Het gebruik van een hoge versnelling is een manier om te kunnen accelereren bij een afdaling. Een lage versnelling zal de ketting niet snel genoeg ronddraaien om bij de wielen van de fiets te passen als deze bergafwaarts glijdt, dus het is praktisch onmogelijk om de fiets te versnellen, behalve met behulp van de afdaling zelf
Stap 5. Schakel voorzichtig naar een hoger niveau om letsel aan de gewrichten te voorkomen
Misschien vindt u het bevredigend om uw fiets in een hoge versnelling te duwen, maar op de lange termijn kan het slecht zijn voor uw lichaam. Als u zich in een te hoge versnelling op de fiets duwt, kunnen uw gewrichten (vooral uw knieën) worden belast, wat op latere leeftijd kan leiden tot pijn of zelfs gewrichtsproblemen.
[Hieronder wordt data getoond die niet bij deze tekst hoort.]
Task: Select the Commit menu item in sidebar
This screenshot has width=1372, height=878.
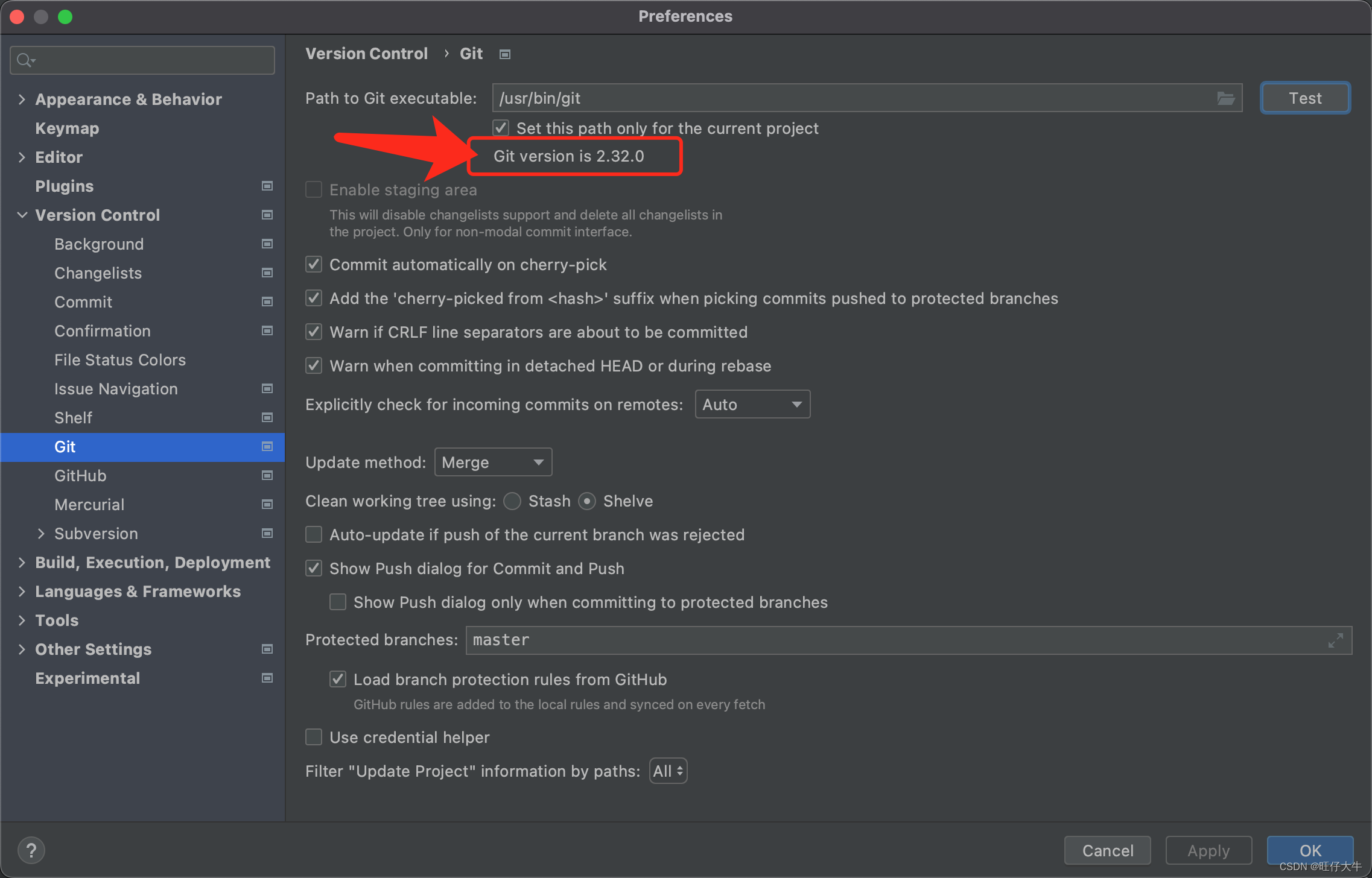Action: 82,302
Fietsen in een lage versnelling en in een gestaag tempo is ook geen goede oefening voor hart en longen.
Voor alle duidelijkheid: je kunt een hogere versnelling gebruiken, maar ga langzaam als je klaar bent om snelheid op te voeren
Stap 6. Vermijd het gebruik van tanden die de kettingen kruisen
Terwijl u schakelt en naar de ketting kijkt, merkt u misschien dat de ketting soms enigszins diagonale hoeken vormt. Dit is geen probleem, tenzij je tandwielen gebruikt die ervoor zorgen dat de ketting een te extreme diagonale hoek vormt. Hierdoor kan de ketting na verloop van tijd sneller slijten en kan de ketting op korte termijn barsten en slippen. Over het algemeen moet u voorkomen dat de ketting in de grootste versnelling of de kleinste versnelling in de voor- of achterversnellingen zit. Of met andere woorden:
- Gebruik niet grootste tanden voor met grootste tanden achter.
-
Gebruik niet kleinste tanden voor met kleinste tanden achter.
Tips
- Het verschil in grootte tussen de voor- en achterversnelling bepaalt hoeveel kracht je moet trappen en hoe snel je gaat. Als de twee versnellingen bijvoorbeeld bijna even groot zijn, zal de achterband voor elke pedaalomwenteling één keer draaien. Omgekeerd, als de voorste versnelling groter is en de achterste versnelling kleiner, zal het achterwiel meer draaien bij elke omwenteling van het pedaal. Dit zal u helpen om hogere snelheden te bereiken, maar u zult meer vermogen moeten verbruiken.
- Als u tegen harde wind fietst, stelt u de versnelling een niveau lager in dan uw gebruikelijke versnelling. Je gaat langzamer, maar je kunt langer in een gestaag tempo rijden.
- De meeste mensen vinden dat 75 tot 90 omwentelingen per minuut de gemakkelijkste snelheid is om gedurende lange tijd vast te houden. Met deze snelheid kun je een volledige cirkel trappen voordat je zelfs maar klaar bent met het zeggen van "tu wa ga pat".
- Als u op een helling fietst, neem dan een veilige stap en gebruik een lage versnelling. Snel trappen met minder kracht kan vermoeiend zijn, maar het is beter dan meer inspanning te leveren bij het beklimmen van een helling. Afgezien daarvan kan het je ook helpen bij langere beklimmingen.
- Schakel over wanneer u op weg bent naar een vroege helling. U wilt niet snel schakelen terwijl u een helling opgaat.